Agency Business··8 min read

Agency Pricing: Hourly vs Retainer vs Value-Based

How you price your agency services determines everything: client quality, scale potential, and how much you hate your job. Here is the honest breakdown of each model with real numbers.

The 4 pricing models

1. Hourly billing

Classic freelancer model. You track hours, client pays per hour. $50-$300/hour depending on expertise. Sounds simple and fair.

Problem: it punishes efficiency. If you learn to do something 3x faster, you earn 3x less. It also creates adversarial conversations about time tracking. Avoid unless you are doing pure strategic consulting at $200+/hour where the value is obvious.

2. Project-based (fixed fee)

Client pays a fixed price for a defined deliverable. "Website redesign: $5000. 6 weeks. Here is what you get." Clear scope, clear price, clear deadline.

Best for: new agencies building case studies, one-off deliverables, clients who are not ready to commit to ongoing work. The risk is scope creep — build in 20% buffer and have a change order process.

3. Monthly retainer

Client pays a monthly fee for ongoing services. "$3000/month for SEO, 12 month minimum." This is the sustainable agency model for most niches.

Benefits: predictable revenue, easier planning, deeper client relationships, compound value delivery.

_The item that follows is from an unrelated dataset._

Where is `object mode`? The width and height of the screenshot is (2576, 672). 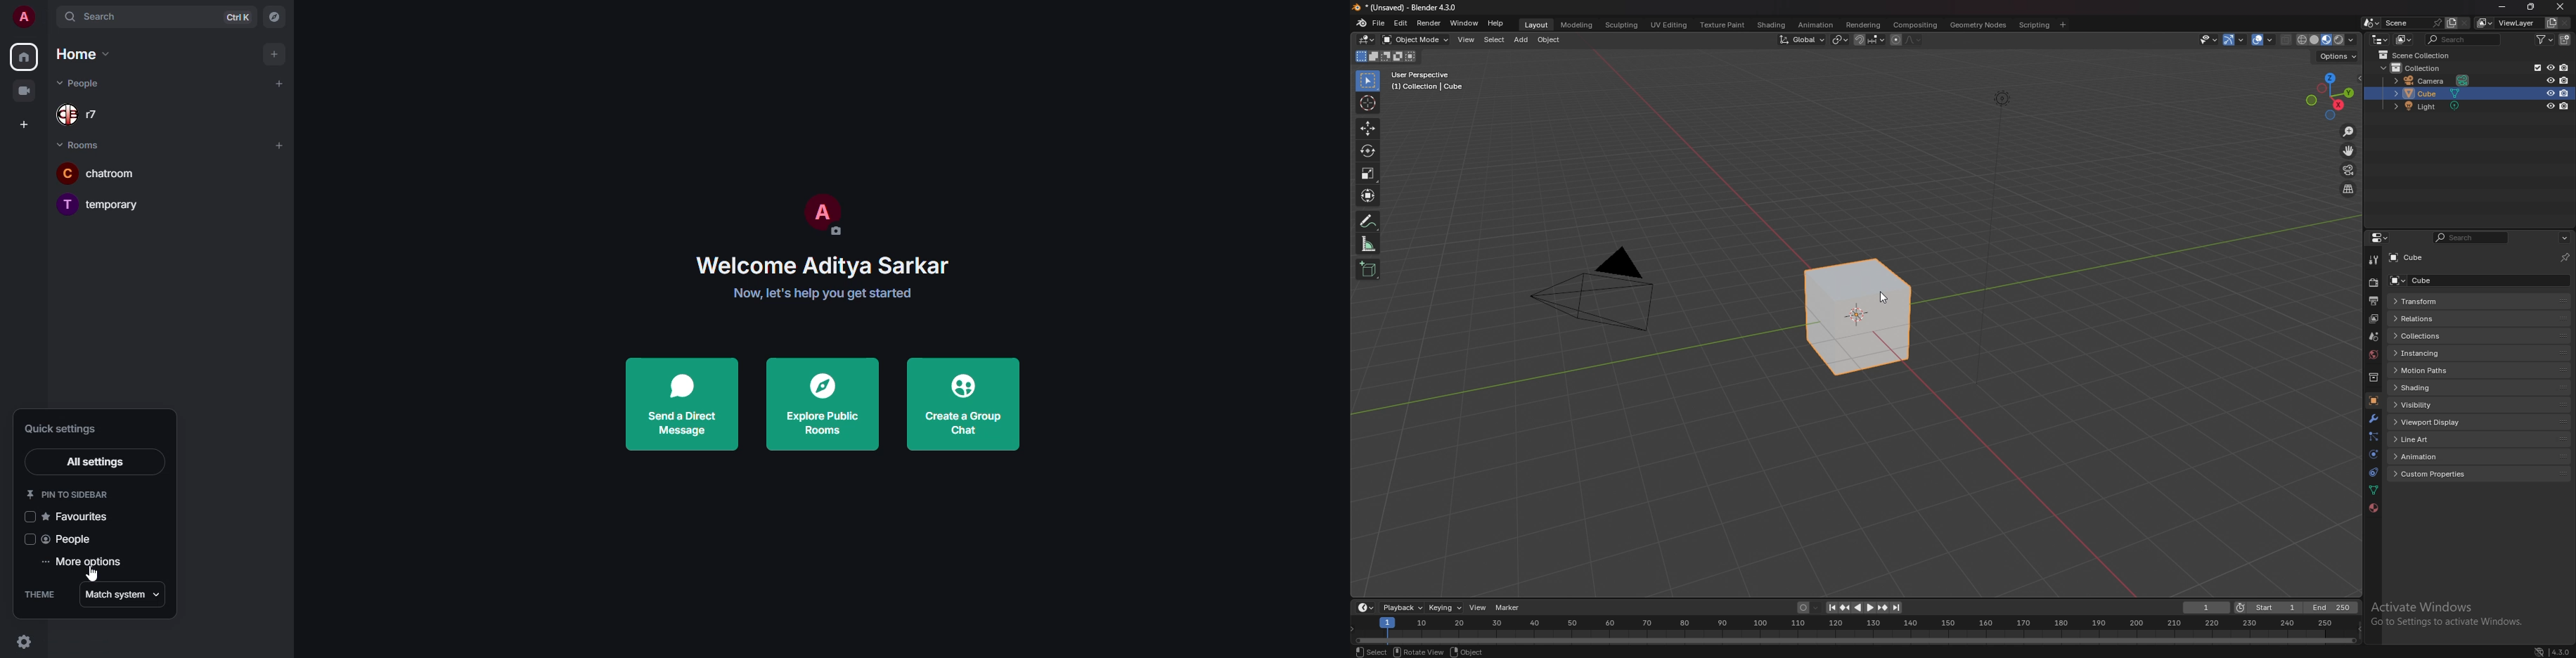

Recommended structure: 12-month contract with 3-month opt-out after initial 90 days. This gives you predictability while respecting client concerns about being locked in.

4. Value-based pricing

You price based on the value you deliver, not the hours or deliverables. "We will generate 100 new customers for you in 6 months. Price: 10% of first-year customer revenue."

Highest-margin model, but requires strong case studies and trust. Best for agencies with 3+ years of track record and client relationships where ROI is measurable. Starting agencies should aim for this as the long-term goal.

Pricing by service type (2026 benchmarks)

ServiceStarterMidPremium
SEO retainer$1500/mo$3500/mo$8000+/mo
Paid ads management$1000/mo$2500/mo$5000+/mo
Website design (project)$3000$8000$20000+
Full marketing retainer$3000/mo$6000/mo$15000+/mo
Content marketing$1500/mo$3500/mo$8000+/mo

When to raise prices

Signs you are charging too little: you never negotiate losses, you are booked 60+ days out, competitors with worse work charge 2x, clients refer you without asking for discounts, you feel exhausted but not wealthy. Raise prices 20-30% and watch what happens. Usually: same close rate, higher revenue, better clients.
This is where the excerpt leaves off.